GOAL. Copy all of the following records line for line, without changing any character.

·····

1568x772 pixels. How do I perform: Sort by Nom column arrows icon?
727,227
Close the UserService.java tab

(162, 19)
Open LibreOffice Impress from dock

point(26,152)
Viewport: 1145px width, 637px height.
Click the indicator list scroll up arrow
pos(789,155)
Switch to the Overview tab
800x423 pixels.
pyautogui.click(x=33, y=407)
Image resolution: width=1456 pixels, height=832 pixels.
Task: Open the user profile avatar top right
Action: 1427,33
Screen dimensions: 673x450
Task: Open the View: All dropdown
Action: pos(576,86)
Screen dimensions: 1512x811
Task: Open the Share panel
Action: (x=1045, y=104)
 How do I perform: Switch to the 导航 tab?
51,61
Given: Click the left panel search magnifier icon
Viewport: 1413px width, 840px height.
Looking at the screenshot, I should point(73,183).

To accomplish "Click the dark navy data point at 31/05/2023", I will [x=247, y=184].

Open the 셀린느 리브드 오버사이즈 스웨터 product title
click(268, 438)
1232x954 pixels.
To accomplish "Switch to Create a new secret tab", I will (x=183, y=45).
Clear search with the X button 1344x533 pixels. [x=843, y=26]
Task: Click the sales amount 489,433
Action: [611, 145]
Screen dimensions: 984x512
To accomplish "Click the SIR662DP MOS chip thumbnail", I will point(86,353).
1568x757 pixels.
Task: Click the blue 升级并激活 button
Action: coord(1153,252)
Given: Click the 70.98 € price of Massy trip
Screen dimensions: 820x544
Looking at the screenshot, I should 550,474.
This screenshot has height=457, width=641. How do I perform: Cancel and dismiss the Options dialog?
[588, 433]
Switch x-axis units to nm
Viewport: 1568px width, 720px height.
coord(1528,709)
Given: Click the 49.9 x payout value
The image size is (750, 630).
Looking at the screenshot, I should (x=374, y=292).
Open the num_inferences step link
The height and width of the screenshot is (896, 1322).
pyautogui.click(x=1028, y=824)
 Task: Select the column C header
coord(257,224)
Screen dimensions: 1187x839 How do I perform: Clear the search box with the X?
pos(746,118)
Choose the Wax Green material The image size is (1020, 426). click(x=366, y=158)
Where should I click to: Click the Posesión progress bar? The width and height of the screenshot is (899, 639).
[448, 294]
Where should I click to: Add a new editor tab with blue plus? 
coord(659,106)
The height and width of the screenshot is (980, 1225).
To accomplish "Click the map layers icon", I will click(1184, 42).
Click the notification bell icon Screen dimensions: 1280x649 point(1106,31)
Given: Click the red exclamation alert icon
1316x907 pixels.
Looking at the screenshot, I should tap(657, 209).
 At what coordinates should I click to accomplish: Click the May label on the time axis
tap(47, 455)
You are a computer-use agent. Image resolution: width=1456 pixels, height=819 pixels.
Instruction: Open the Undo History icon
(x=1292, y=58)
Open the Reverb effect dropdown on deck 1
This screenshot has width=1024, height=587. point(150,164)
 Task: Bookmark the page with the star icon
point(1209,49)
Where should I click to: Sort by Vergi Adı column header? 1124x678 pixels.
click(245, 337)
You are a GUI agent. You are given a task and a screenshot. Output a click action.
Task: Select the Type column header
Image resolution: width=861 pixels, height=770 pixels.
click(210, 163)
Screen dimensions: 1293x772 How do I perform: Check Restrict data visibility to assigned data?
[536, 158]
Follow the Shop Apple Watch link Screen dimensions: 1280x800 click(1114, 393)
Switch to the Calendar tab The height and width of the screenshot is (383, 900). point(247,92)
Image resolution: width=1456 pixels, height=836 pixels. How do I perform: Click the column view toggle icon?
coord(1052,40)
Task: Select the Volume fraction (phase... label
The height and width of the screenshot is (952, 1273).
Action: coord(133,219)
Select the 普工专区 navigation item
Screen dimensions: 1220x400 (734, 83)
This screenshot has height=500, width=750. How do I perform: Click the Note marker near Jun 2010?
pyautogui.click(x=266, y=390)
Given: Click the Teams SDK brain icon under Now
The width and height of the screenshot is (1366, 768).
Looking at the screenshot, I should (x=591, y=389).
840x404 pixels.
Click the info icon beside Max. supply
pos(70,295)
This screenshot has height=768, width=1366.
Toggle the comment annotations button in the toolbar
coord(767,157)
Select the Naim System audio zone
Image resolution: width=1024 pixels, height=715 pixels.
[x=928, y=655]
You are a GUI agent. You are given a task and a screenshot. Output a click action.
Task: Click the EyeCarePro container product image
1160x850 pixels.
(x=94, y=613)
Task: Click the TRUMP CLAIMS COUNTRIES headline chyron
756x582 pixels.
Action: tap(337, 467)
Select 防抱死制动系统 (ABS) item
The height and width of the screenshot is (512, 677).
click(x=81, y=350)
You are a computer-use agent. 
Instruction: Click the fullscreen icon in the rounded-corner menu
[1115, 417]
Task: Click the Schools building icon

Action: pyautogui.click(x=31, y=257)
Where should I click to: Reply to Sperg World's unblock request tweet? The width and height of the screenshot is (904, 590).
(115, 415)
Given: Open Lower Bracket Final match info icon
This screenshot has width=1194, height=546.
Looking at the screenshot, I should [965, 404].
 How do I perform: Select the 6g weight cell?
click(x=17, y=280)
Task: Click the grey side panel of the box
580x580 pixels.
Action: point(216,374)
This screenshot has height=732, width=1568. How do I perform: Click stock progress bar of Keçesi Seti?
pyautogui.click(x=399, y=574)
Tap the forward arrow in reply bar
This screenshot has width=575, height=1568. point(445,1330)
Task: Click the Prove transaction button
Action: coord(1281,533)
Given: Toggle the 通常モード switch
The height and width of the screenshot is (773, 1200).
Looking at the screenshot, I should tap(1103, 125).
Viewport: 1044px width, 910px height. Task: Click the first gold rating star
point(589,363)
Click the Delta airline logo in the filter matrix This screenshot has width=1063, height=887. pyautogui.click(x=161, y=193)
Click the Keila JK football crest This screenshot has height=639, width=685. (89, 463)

·····

ANSWER TO THIS TASK.
1568x772 pixels. How do I perform: Sort by Nom column arrows icon?
727,227
Close the UserService.java tab

(162, 19)
Open LibreOffice Impress from dock

point(26,152)
Viewport: 1145px width, 637px height.
Click the indicator list scroll up arrow
pos(789,155)
Switch to the Overview tab
800x423 pixels.
pyautogui.click(x=33, y=407)
Image resolution: width=1456 pixels, height=832 pixels.
Task: Open the user profile avatar top right
Action: 1427,33
Screen dimensions: 673x450
Task: Open the View: All dropdown
Action: pos(576,86)
Screen dimensions: 1512x811
Task: Open the Share panel
Action: (x=1045, y=104)
 How do I perform: Switch to the 导航 tab?
51,61
Given: Click the left panel search magnifier icon
Viewport: 1413px width, 840px height.
Looking at the screenshot, I should point(73,183).

To accomplish "Click the dark navy data point at 31/05/2023", I will [x=247, y=184].

Open the 셀린느 리브드 오버사이즈 스웨터 product title
click(268, 438)
1232x954 pixels.
To accomplish "Switch to Create a new secret tab", I will (x=183, y=45).
Clear search with the X button 1344x533 pixels. [x=843, y=26]
Task: Click the sales amount 489,433
Action: [611, 145]
Screen dimensions: 984x512
To accomplish "Click the SIR662DP MOS chip thumbnail", I will point(86,353).
1568x757 pixels.
Task: Click the blue 升级并激活 button
Action: coord(1153,252)
Given: Click the 70.98 € price of Massy trip
Screen dimensions: 820x544
Looking at the screenshot, I should 550,474.
This screenshot has height=457, width=641. How do I perform: Cancel and dismiss the Options dialog?
[588, 433]
Switch x-axis units to nm
Viewport: 1568px width, 720px height.
coord(1528,709)
Given: Click the 49.9 x payout value
The image size is (750, 630).
Looking at the screenshot, I should (x=374, y=292).
Open the num_inferences step link
The height and width of the screenshot is (896, 1322).
pyautogui.click(x=1028, y=824)
 Task: Select the column C header
coord(257,224)
Screen dimensions: 1187x839 How do I perform: Clear the search box with the X?
pos(746,118)
Choose the Wax Green material The image size is (1020, 426). click(x=366, y=158)
Where should I click to: Click the Posesión progress bar? The width and height of the screenshot is (899, 639).
[448, 294]
Where should I click to: Add a new editor tab with blue plus? 
coord(659,106)
The height and width of the screenshot is (980, 1225).
To accomplish "Click the map layers icon", I will click(1184, 42).
Click the notification bell icon Screen dimensions: 1280x649 point(1106,31)
Given: Click the red exclamation alert icon
1316x907 pixels.
Looking at the screenshot, I should tap(657, 209).
 At what coordinates should I click to accomplish: Click the May label on the time axis
tap(47, 455)
You are a computer-use agent. Image resolution: width=1456 pixels, height=819 pixels.
Instruction: Open the Undo History icon
(x=1292, y=58)
Open the Reverb effect dropdown on deck 1
This screenshot has width=1024, height=587. point(150,164)
 Task: Bookmark the page with the star icon
point(1209,49)
Where should I click to: Sort by Vergi Adı column header? 1124x678 pixels.
click(245, 337)
You are a GUI agent. You are given a task and a screenshot. Output a click action.
Task: Select the Type column header
Image resolution: width=861 pixels, height=770 pixels.
click(210, 163)
Screen dimensions: 1293x772 How do I perform: Check Restrict data visibility to assigned data?
[536, 158]
Follow the Shop Apple Watch link Screen dimensions: 1280x800 click(1114, 393)
Switch to the Calendar tab The height and width of the screenshot is (383, 900). point(247,92)
Image resolution: width=1456 pixels, height=836 pixels. How do I perform: Click the column view toggle icon?
coord(1052,40)
Task: Select the Volume fraction (phase... label
The height and width of the screenshot is (952, 1273).
Action: coord(133,219)
Select the 普工专区 navigation item
Screen dimensions: 1220x400 (734, 83)
This screenshot has height=500, width=750. How do I perform: Click the Note marker near Jun 2010?
pyautogui.click(x=266, y=390)
Given: Click the Teams SDK brain icon under Now
The width and height of the screenshot is (1366, 768).
Looking at the screenshot, I should (x=591, y=389).
840x404 pixels.
Click the info icon beside Max. supply
pos(70,295)
This screenshot has height=768, width=1366.
Toggle the comment annotations button in the toolbar
coord(767,157)
Select the Naim System audio zone
Image resolution: width=1024 pixels, height=715 pixels.
[x=928, y=655]
You are a GUI agent. You are given a task and a screenshot. Output a click action.
Task: Click the EyeCarePro container product image
1160x850 pixels.
(x=94, y=613)
Task: Click the TRUMP CLAIMS COUNTRIES headline chyron
756x582 pixels.
Action: tap(337, 467)
Select 防抱死制动系统 (ABS) item
The height and width of the screenshot is (512, 677).
click(x=81, y=350)
You are a computer-use agent. 
Instruction: Click the fullscreen icon in the rounded-corner menu
[1115, 417]
Task: Click the Schools building icon

Action: pyautogui.click(x=31, y=257)
Where should I click to: Reply to Sperg World's unblock request tweet? The width and height of the screenshot is (904, 590).
(115, 415)
Given: Open Lower Bracket Final match info icon
This screenshot has width=1194, height=546.
Looking at the screenshot, I should [965, 404].
 How do I perform: Select the 6g weight cell?
click(x=17, y=280)
Task: Click the grey side panel of the box
580x580 pixels.
Action: point(216,374)
This screenshot has height=732, width=1568. How do I perform: Click stock progress bar of Keçesi Seti?
pyautogui.click(x=399, y=574)
Tap the forward arrow in reply bar
This screenshot has width=575, height=1568. point(445,1330)
Task: Click the Prove transaction button
Action: coord(1281,533)
Given: Toggle the 通常モード switch
The height and width of the screenshot is (773, 1200).
Looking at the screenshot, I should tap(1103, 125).
Viewport: 1044px width, 910px height. Task: Click the first gold rating star
point(589,363)
Click the Delta airline logo in the filter matrix This screenshot has width=1063, height=887. pyautogui.click(x=161, y=193)
Click the Keila JK football crest This screenshot has height=639, width=685. (89, 463)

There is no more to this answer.